Meet Erica Bristor, early childhood educator, lover of live music, sporting events, and baking.
Hi there, Erica!
How long have you been in the field of education? Why did you decide to enter it? What is your role?
I’ve been an educator for five years, and I just said “WOW” out loud! How quickly the time has gone. It always seems like we’re counting down to something and when it finally arrives, it seems like it came too soon! The days drag on at times, but the years—they fly by.
It’s so cookie cutter, but I wanted to make a small difference in the lives of children in even just a tiny way. I have been a kid-magnet ever since I was a young child. As told to me by my mom, I would be at family events, gathering all the children and organizing them, starting at age five. I couldn’t imagine myself doing anything else as a profession. I love teaching so much, even when things get tough. I can’t wait to go to work every day, and I know that love will never change because when your job is your passion, is it really work?
My current role is as Pre-K teacher in Houston, Texas.
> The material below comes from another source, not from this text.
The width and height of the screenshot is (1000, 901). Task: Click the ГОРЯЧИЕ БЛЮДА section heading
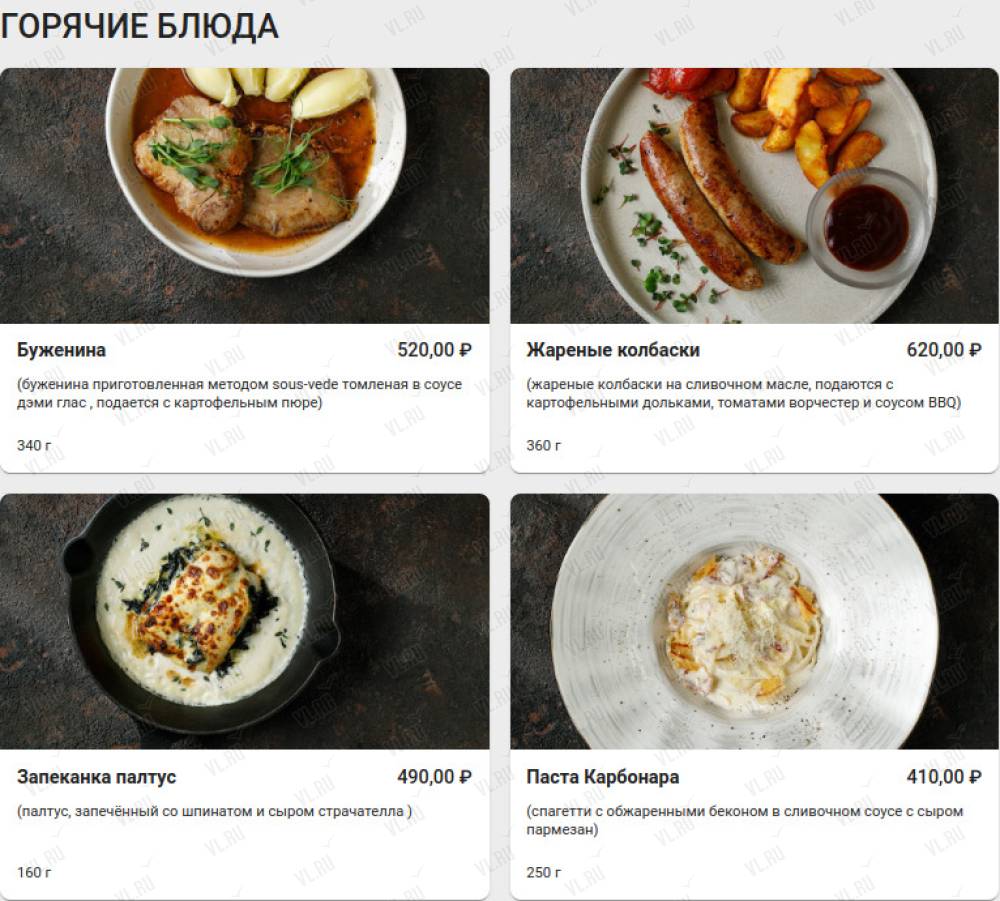[140, 27]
It is my fourth year at my school. I’m originally from Waynesburg, Pennsylvania (a small town south of Pittsburgh), and I remain a huge Pittsburgh Steeler fan! I love live music and sporting events as well as baking (my favorite: red velvet cake)! Fun facts: I mined coal as the Coal Queen when I was a senior in high school and got to address the Pennsylvania House and Senate. I’m a huge adrenaline junkie and enjoy going to amusement parks. I moved by myself across the country for my current job four years ago in July. Reflecting, I am incredibly thankful for my courage to accomplish what I did!
Certain days (must be noted that I’m sappy), small things my students do can bring tears of joy to my eyes. Just this week, another one of my students started to read, and I couldn’t contain how proud of was. I don’t know who was beaming with pride more, my student or me. One of the coolest parts of teaching is when they achieve something new, and I get the luxury of experiencing those moments all the time. Besides, I don’t know many other jobs where you can get 50+ hugs per day! On my saddest day, the kids walk through the door, and I don’t even remember why I was upset. It’s a joy to be a teacher.
In what ways can/should the current system of education be transformed or liberated?
We need to make our curriculums without bias and have access for all children. We need all children to be represented not only in the curriculum in what we teach, but in literature as well.
How could teacher training better prepare people to work respectfully and effectively with students and families from various racial, cultural and religious backgrounds, as well as different social classes, sexual orientations, genders, abilities, etc.?
I was never given any kind of anti-racist, anti-bias educational training when I was in college, but I sure wish I had. Everything I have learned has been from experience, my own research or reading, or using friends for help and support. As a white woman, I recognize the privileges that come with that, and with this type of training in school, teachers can be better prepared to teach in a way that supports each family and child.
Is teaching inherently political? Why or why not?
Absolutely, I don’t feel there’s truly a way we can separate the two.